---------- SUPPLIED MATERIAL ----------

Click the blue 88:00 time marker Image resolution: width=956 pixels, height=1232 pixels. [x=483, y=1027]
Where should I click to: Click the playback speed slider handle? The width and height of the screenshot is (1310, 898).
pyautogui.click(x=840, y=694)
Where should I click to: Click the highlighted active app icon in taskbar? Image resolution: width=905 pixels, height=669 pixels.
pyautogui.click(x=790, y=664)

----------
---------- SUPPLIED MATERIAL ----------

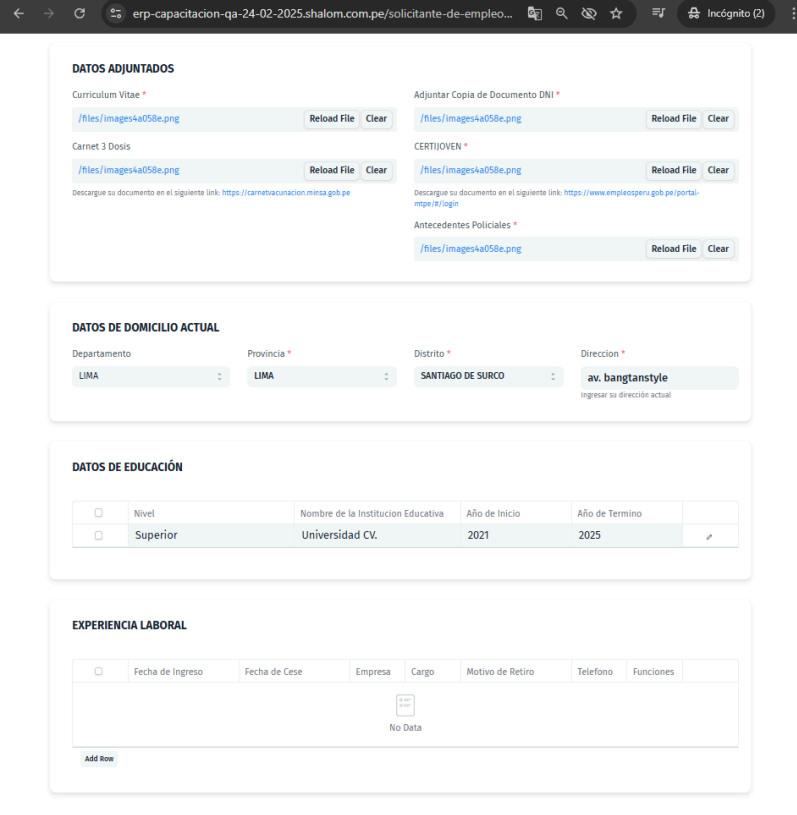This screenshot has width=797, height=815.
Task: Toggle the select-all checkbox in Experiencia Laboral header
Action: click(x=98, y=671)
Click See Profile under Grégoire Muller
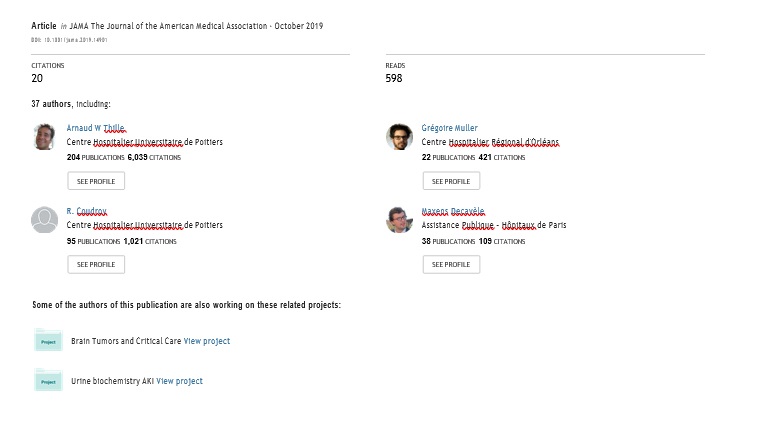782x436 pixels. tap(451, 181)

----------
---------- SUPPLIED MATERIAL ----------

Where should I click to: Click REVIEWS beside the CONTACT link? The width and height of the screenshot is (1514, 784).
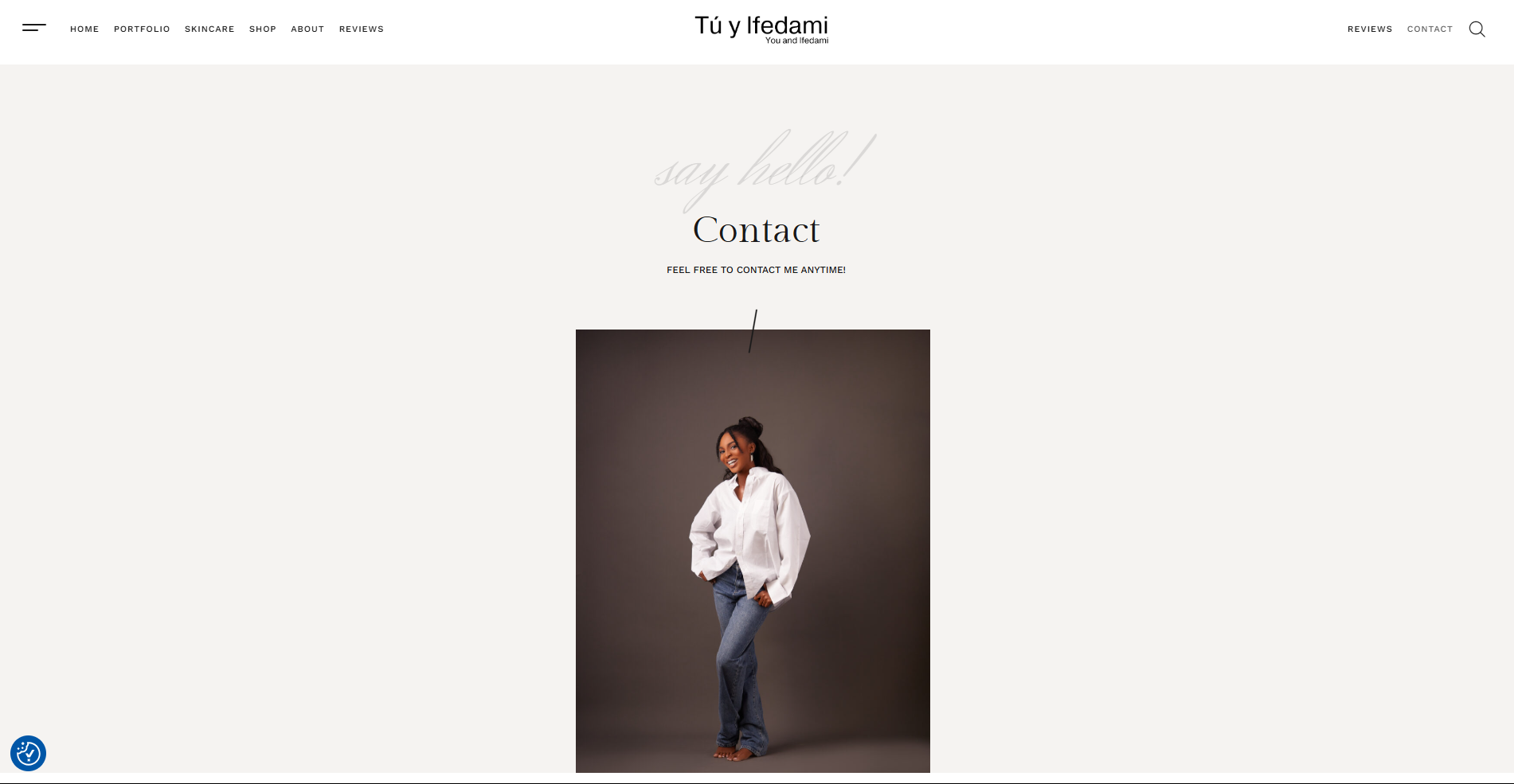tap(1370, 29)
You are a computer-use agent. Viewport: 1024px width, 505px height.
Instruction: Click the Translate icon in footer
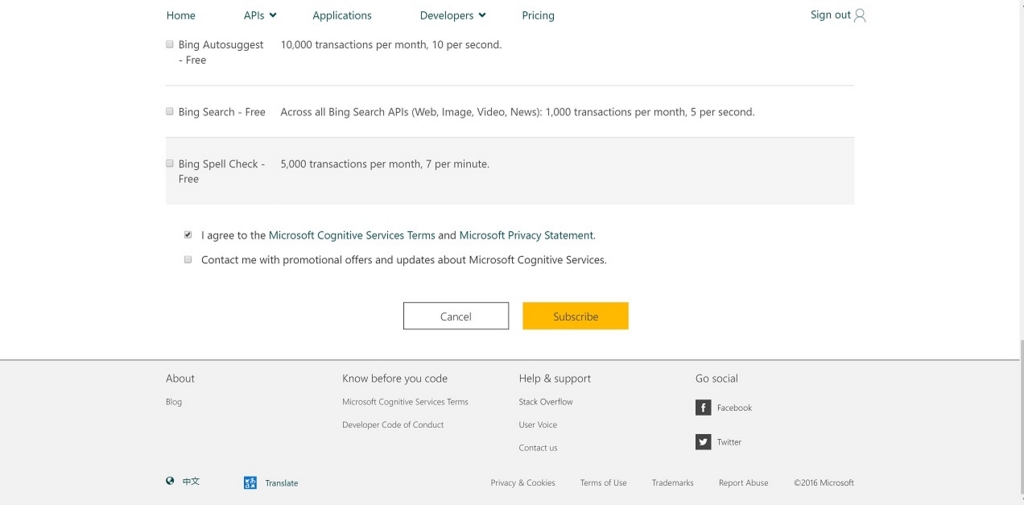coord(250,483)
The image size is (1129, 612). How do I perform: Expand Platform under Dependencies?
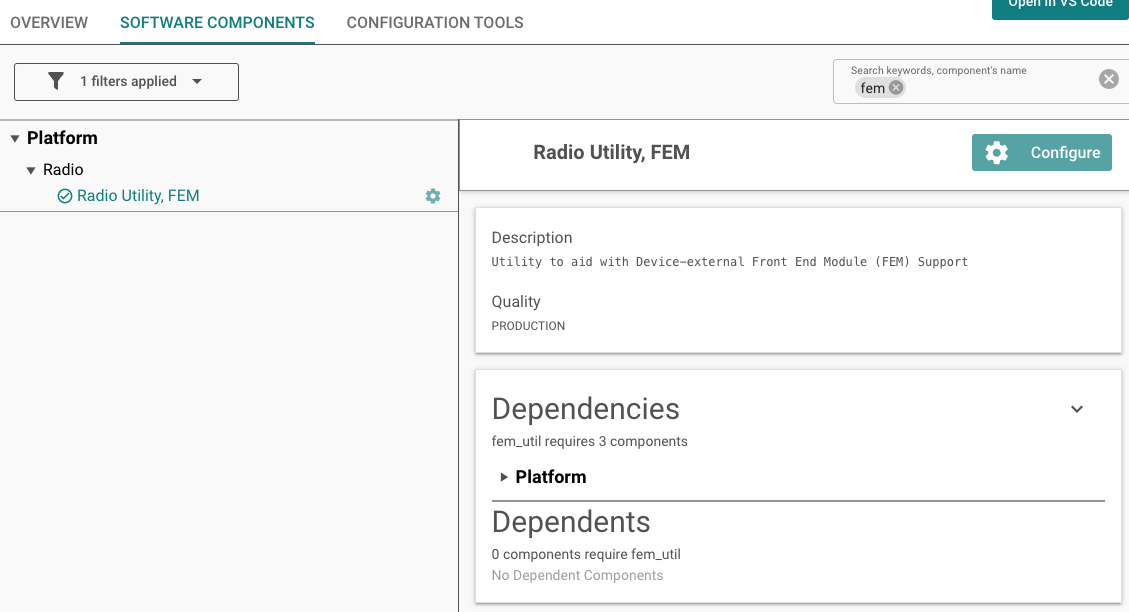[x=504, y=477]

----------

[WHAT YOU ARE ASKED TO DO] Print from the line containing "Where should I click to: Click REVIEWS" through the line containing "You are a computer-use" in the data above, exactly as the lines stand, and omit every picture.

[RESPONSE BELOW]
Where should I click to: Click REVIEWS beside the CONTACT link? The width and height of the screenshot is (1514, 784).
tap(1370, 29)
You are a computer-use agent. Viewport: 1024px width, 505px height.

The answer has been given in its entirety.